Work item: Among the entries below, find each line with "screenshot" and show it.

Supplied data:
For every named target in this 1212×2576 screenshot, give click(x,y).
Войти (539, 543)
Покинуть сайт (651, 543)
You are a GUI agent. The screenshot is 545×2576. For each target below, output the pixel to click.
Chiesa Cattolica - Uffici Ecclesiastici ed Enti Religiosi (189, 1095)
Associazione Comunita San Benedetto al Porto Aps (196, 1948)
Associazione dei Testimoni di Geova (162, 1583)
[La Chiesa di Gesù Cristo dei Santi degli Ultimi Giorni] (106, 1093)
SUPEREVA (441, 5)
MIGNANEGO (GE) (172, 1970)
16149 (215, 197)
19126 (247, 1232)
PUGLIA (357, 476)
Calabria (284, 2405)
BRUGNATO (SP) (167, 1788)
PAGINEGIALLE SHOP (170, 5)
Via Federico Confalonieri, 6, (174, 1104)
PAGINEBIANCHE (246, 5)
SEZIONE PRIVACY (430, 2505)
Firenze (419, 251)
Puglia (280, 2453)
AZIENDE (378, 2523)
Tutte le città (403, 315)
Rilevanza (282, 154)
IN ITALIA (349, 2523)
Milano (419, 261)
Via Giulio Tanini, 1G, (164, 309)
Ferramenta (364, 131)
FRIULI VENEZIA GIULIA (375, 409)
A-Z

Solution to this problem:
For every named target in this 1212×2576 screenshot, give click(x,y).
You are a GUI agent. The screenshot is 545×2576. For each target below, output the pixel to click.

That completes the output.